NTS founders return with new security VAR

Jonathan Lassman and Phillip Dick form new security partner four years after selling NTS to Capita

The founders of Network Technology Solutions (NTS) have returned to the cybersecurity market, four years after selling the firm to outsourcing giant Capita.

Next Generation Security (NGS) launched today and is partnered with vendors including Check Point, Palo Alto Networks, Cylance and Crowdstrike.

Jonathan Lassman and Phillip Dick exited NTS in 2014, after founding the business in 2004, and went on to form storage specialist Epaton.

The duo can now return to the cybersecurity industry after the terms expired in the NTS deal that banished them from cybersecurity.

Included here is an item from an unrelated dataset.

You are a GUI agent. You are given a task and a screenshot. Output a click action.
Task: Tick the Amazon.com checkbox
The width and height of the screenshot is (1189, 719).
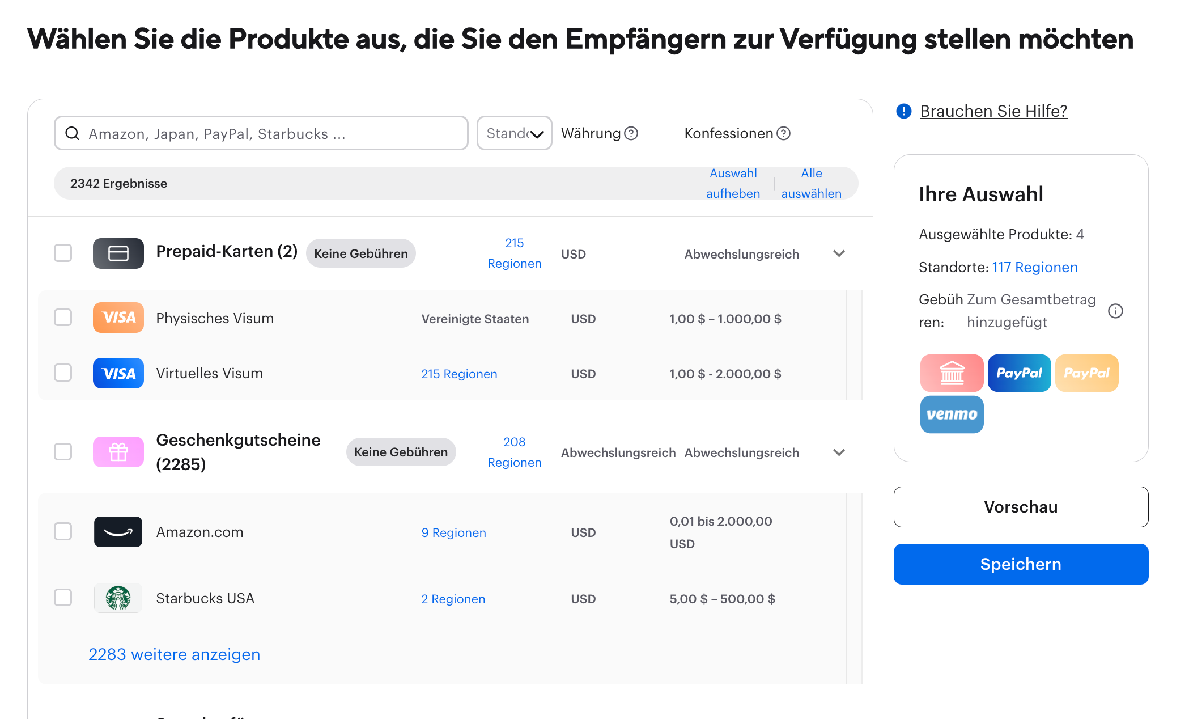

Lassman (pictured) told CRN that the security market is still very much the same as when he started out in the industry.

"We're coming back into the industry at exactly the right time," he said.

"The market seems to be in an identical place to where it was in 2004 when we started the first company. You had Vistorm and Integralis - the two big names - and today you have SecureData and SecureLink as the two big names.

"Then you had a myriad of other VARs doing between £2m and £10m and today you have exactly the same; some of them around £5m to £6m are the same as they were in 2004 doing exactly the same numbers.

"What is missing from the market is a reinvention of what we did before: someone to come into the market and talk about next-generation solutions and things that end users haven't considered yet."

NGS will be headed up by Lassman and Dick, with Dilan Hindocha joining as the third director. The VAR launched today with a headcount of 10 staff.

Alongside reselling and installations, NGS is also building out its managed services offering, with a security operations centre currently in development.

In terms of vendors, Lassman said that Check Point will be a key focus for NGS - declaring it one of the most undersold vendors in the channel - as well as Citrix, which he said has underrated security capabilities.

He explained that getting vendors on board for the new organisation was relatively easy, given their relationships in the channel from the NTS days, adding that the most difficult aspect has been the four-year exile from cybersecurity.

"It has been horrible," he said. "My words of advice to anyone who sells a business is to have something else to do before you sell it.

"It leaves a very big hole. We got out and did something else because we saw a gap in the market, but the reality is that if you sell a business you need something else to fill your time."